Rewrite the entries below as a numbered list, starting at the line that contains "2009x1400 pixels. How" and ending at the line that contains "tap(721, 1460)", leaving out blank lines.
═══ Given records
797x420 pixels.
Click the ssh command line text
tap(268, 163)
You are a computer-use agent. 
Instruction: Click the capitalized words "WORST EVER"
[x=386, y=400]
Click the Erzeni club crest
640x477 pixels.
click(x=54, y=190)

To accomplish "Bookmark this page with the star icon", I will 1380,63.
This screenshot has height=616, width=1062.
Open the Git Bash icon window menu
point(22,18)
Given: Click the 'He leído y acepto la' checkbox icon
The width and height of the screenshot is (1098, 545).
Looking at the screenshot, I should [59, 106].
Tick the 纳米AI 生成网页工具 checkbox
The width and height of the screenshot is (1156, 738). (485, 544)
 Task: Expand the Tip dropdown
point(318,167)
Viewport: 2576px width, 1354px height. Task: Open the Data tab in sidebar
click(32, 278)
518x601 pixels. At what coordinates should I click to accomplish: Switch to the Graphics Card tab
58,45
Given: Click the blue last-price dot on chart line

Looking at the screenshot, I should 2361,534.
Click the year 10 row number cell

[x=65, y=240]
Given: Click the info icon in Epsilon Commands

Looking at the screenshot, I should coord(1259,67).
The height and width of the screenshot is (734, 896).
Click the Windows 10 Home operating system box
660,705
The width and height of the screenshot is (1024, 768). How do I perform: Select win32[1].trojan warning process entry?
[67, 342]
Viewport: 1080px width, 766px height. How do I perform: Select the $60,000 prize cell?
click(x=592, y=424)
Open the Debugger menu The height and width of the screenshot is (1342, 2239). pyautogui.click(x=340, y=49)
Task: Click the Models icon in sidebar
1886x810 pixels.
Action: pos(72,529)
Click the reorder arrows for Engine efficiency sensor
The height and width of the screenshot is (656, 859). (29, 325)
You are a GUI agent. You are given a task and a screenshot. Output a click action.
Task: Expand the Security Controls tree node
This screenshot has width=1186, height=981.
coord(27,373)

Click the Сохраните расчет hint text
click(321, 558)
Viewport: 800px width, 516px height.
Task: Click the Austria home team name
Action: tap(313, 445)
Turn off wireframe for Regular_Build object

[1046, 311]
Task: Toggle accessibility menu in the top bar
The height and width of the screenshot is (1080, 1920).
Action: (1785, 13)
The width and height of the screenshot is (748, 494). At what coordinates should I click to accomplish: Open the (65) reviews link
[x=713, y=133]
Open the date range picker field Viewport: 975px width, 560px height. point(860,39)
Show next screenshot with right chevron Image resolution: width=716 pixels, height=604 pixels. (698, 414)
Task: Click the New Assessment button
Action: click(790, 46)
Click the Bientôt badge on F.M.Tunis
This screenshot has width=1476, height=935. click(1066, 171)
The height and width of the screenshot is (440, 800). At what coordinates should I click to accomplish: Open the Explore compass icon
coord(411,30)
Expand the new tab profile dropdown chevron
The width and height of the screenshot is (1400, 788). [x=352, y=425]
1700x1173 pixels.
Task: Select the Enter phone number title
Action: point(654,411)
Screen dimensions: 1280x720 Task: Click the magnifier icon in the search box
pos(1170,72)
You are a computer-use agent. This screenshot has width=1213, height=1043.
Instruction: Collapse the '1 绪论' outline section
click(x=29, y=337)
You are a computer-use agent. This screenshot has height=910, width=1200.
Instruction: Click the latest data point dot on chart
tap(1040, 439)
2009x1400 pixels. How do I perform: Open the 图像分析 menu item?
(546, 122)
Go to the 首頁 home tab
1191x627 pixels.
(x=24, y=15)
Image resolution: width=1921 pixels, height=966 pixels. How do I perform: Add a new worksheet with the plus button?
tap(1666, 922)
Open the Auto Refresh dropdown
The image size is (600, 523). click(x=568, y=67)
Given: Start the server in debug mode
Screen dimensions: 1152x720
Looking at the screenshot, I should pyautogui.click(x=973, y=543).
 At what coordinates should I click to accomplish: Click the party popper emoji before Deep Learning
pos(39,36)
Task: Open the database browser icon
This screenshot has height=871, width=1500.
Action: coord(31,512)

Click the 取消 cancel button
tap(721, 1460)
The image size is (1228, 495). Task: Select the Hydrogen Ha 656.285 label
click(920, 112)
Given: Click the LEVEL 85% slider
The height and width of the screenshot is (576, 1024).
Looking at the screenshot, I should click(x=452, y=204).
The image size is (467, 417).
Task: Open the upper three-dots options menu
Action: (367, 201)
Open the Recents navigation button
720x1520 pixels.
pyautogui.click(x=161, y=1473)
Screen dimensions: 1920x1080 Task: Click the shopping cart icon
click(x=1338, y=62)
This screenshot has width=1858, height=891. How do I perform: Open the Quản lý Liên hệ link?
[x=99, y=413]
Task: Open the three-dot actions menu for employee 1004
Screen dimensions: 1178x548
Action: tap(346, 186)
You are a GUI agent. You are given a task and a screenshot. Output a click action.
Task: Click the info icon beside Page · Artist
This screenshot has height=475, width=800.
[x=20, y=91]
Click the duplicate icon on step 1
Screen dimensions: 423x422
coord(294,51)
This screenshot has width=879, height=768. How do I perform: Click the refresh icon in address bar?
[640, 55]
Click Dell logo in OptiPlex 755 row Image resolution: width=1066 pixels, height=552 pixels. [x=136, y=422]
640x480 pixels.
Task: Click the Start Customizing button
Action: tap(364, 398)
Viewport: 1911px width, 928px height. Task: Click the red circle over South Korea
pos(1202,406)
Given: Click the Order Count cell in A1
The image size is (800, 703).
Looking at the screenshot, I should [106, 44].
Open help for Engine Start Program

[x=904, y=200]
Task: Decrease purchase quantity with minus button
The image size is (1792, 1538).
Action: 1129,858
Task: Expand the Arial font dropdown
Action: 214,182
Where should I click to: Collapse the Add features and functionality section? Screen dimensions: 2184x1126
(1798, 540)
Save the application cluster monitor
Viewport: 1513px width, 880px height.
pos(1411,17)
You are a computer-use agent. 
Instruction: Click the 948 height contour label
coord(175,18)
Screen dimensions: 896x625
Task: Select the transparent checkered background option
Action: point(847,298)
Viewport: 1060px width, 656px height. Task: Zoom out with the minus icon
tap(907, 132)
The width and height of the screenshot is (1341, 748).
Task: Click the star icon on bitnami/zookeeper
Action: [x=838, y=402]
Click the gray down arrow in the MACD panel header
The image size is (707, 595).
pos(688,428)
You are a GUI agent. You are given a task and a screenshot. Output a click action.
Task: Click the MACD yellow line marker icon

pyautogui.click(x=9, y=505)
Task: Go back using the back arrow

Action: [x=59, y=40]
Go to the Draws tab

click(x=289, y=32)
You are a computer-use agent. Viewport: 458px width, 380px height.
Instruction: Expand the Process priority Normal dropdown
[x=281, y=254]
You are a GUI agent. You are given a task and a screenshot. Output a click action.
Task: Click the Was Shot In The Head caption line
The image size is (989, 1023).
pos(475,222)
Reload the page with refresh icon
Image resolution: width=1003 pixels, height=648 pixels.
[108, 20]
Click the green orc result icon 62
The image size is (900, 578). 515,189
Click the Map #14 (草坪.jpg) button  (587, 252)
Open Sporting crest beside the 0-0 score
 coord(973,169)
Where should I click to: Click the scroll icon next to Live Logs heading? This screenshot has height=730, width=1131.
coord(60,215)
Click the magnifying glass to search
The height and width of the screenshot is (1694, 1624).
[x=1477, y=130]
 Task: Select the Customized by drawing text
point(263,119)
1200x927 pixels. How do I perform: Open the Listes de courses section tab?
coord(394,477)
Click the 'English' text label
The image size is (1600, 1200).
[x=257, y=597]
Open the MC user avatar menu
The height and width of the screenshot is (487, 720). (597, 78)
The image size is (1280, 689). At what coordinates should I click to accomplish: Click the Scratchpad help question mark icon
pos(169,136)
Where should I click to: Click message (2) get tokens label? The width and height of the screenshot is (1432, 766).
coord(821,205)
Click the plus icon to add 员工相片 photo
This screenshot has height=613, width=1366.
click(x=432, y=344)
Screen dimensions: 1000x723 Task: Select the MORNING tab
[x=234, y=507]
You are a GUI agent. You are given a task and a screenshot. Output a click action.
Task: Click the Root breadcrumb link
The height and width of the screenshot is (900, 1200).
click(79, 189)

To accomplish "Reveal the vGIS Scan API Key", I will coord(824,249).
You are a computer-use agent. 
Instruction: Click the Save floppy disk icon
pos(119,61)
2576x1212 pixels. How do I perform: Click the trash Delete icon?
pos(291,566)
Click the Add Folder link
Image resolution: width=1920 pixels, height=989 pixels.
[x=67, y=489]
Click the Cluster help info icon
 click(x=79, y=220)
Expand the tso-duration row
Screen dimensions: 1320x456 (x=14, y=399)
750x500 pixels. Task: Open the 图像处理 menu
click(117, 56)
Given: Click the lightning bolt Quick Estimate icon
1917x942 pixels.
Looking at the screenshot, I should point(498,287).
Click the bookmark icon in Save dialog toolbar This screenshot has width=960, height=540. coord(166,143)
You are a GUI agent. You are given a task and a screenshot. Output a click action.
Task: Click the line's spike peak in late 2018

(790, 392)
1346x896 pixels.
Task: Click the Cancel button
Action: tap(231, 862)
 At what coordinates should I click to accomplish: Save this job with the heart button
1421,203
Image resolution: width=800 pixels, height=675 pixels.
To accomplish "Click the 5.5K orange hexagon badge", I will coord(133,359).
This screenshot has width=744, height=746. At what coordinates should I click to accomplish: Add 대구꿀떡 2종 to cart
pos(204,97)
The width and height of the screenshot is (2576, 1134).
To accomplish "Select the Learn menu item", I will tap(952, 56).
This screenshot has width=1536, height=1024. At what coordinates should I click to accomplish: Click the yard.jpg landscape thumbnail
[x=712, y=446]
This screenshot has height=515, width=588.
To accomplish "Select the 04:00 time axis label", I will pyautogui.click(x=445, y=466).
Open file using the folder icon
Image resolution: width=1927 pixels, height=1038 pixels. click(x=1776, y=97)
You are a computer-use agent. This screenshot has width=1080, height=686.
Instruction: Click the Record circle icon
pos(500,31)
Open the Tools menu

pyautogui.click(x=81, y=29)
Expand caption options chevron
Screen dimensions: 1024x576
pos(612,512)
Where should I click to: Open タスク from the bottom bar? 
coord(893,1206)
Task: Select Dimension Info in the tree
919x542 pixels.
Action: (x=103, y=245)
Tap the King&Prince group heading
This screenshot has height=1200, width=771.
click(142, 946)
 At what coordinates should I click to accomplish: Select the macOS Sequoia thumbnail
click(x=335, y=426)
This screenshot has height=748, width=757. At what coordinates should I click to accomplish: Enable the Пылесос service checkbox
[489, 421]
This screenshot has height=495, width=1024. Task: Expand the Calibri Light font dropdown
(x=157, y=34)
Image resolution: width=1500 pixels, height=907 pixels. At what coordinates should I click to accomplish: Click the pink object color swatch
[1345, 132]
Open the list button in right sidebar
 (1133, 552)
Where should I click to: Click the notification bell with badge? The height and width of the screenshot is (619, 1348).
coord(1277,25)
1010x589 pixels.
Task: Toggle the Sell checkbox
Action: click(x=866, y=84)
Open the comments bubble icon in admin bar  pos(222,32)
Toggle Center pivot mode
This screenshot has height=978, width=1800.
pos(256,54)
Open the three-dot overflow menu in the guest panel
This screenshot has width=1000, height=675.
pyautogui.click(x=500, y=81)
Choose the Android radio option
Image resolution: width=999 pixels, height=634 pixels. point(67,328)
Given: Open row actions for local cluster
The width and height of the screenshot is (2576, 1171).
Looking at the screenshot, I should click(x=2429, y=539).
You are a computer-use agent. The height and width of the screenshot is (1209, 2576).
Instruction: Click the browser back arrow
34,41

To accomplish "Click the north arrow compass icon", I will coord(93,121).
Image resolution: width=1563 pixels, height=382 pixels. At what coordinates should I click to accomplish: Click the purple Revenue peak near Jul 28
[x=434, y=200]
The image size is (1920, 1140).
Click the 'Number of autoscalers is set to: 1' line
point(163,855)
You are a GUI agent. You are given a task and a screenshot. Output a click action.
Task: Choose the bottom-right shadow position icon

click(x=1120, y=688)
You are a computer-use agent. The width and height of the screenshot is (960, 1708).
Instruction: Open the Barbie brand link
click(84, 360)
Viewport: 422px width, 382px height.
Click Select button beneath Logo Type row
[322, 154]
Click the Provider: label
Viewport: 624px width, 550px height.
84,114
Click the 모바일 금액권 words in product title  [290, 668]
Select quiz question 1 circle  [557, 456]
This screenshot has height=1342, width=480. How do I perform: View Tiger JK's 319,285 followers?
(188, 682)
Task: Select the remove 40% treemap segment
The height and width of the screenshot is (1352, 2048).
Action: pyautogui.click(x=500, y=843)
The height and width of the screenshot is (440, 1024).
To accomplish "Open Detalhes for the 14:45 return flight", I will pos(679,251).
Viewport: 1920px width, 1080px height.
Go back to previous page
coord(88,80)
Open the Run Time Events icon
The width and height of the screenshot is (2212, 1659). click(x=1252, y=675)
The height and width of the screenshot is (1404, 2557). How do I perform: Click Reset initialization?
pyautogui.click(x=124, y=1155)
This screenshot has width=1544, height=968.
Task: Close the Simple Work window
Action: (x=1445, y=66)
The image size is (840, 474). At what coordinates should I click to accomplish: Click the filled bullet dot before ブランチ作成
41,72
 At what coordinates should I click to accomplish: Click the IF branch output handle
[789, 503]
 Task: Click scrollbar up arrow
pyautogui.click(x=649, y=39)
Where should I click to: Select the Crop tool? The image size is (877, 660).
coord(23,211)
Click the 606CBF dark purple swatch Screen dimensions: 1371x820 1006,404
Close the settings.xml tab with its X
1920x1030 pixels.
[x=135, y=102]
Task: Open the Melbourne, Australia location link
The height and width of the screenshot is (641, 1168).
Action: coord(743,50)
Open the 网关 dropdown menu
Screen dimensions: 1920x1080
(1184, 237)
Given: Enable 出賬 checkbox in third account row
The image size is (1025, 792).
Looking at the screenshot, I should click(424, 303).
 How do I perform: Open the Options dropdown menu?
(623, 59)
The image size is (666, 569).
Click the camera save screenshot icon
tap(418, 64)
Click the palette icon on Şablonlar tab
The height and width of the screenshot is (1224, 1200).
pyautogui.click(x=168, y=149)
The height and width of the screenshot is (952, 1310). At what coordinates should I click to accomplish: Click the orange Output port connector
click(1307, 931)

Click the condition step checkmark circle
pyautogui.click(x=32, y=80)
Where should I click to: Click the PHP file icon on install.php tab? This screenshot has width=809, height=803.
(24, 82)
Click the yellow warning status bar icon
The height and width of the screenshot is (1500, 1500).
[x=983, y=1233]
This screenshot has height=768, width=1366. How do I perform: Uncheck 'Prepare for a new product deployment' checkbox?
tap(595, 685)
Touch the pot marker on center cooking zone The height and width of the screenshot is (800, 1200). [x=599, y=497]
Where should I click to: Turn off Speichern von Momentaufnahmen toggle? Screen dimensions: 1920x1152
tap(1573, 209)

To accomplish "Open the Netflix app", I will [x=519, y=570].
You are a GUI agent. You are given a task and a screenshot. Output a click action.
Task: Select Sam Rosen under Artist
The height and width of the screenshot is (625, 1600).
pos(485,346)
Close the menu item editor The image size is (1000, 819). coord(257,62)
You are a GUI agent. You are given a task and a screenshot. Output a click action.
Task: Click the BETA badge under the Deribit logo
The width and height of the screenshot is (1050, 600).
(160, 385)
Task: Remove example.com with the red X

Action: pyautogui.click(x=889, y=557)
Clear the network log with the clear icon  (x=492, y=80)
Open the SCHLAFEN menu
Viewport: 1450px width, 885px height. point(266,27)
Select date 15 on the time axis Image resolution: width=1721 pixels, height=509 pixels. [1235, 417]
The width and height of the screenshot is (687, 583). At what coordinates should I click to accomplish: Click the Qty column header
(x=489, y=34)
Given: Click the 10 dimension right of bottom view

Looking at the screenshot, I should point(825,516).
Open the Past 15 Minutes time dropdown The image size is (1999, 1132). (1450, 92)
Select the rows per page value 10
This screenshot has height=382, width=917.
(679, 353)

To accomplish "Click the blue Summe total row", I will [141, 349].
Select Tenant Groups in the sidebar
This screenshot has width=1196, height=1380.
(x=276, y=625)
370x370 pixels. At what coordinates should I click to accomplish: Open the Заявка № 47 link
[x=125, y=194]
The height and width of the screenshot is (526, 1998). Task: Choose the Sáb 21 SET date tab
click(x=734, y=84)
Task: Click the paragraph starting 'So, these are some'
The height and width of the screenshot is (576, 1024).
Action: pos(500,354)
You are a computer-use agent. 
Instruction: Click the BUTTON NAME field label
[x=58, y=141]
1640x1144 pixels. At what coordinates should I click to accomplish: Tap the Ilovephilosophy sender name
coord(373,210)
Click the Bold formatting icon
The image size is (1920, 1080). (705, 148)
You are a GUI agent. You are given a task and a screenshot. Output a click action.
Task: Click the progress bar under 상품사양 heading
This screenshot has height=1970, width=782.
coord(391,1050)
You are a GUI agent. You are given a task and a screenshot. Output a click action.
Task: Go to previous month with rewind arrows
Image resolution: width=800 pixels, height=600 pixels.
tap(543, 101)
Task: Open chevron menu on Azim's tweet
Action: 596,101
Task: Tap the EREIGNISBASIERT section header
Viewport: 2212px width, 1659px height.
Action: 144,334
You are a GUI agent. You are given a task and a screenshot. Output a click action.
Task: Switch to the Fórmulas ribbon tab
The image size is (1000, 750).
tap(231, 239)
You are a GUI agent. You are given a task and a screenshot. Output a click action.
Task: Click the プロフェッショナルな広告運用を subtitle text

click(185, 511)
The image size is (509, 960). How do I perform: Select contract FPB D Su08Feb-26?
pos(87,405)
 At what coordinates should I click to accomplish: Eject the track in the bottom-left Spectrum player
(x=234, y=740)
══════
Result of this exercise ▸
1. 2009x1400 pixels. How do I perform: Open the 图像分析 menu item?
2. (546, 122)
3. Go to the 首頁 home tab
4. 1191x627 pixels.
5. (x=24, y=15)
6. Image resolution: width=1921 pixels, height=966 pixels. How do I perform: Add a new worksheet with the plus button?
7. tap(1666, 922)
8. Open the Auto Refresh dropdown
9. The image size is (600, 523). click(x=568, y=67)
10. Given: Start the server in debug mode
11. Screen dimensions: 1152x720
12. Looking at the screenshot, I should pyautogui.click(x=973, y=543).
13.  At what coordinates should I click to accomplish: Click the party popper emoji before Deep Learning
14. pos(39,36)
15. Task: Open the database browser icon
16. This screenshot has height=871, width=1500.
17. Action: coord(31,512)
18. Click the 取消 cancel button
19. tap(721, 1460)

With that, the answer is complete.